■ Selected passage ■

Learning notes of Matplotlib by Morvan Zhou

Install

In Windows:

python -V 	# Check python version (Or `python3 -V`)
python -m pip install --upgrade pip	# Upgrade pip
python -m pip install numpy	# Install numpy first
python -m pip install matplotlib

Basic

Basic Commands

import matplotlib.pyplot as plt	# Import matplotlib but only .pyplot part is useful
import numpy as np

x = np.linspace(-1, 1, 50) # Generate 50 points from -1 to 1
# y = 2 * x + 1
y = x ** 2	# Try another function

plt.plot(x, y)  # plot
plt.show()  # show figure

Result:

Basic1

Figures

When we want to make y1 = 2 * x + 1 and y2 = x ** 2 in 2 figures:

plt.figure()	# when making multiple figures, use this command before very `plt.plot()`
	# (if not spec., number will show in order)

■ Exercise goal ■
Revise the Matplotlib notes starting at "When we want" and ending at "show in order)" so that "several" appears in place of "multiple".

■ Provided material ■
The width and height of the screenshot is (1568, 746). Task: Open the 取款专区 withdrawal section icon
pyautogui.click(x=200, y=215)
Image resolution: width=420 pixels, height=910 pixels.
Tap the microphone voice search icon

■ Worked answer ■
When we want to make y1 = 2 * x + 1 and y2 = x ** 2 in 2 figures:

plt.figure()	# when making several figures, use this command before very `plt.plot()`
	# (if not spec., number will show in order)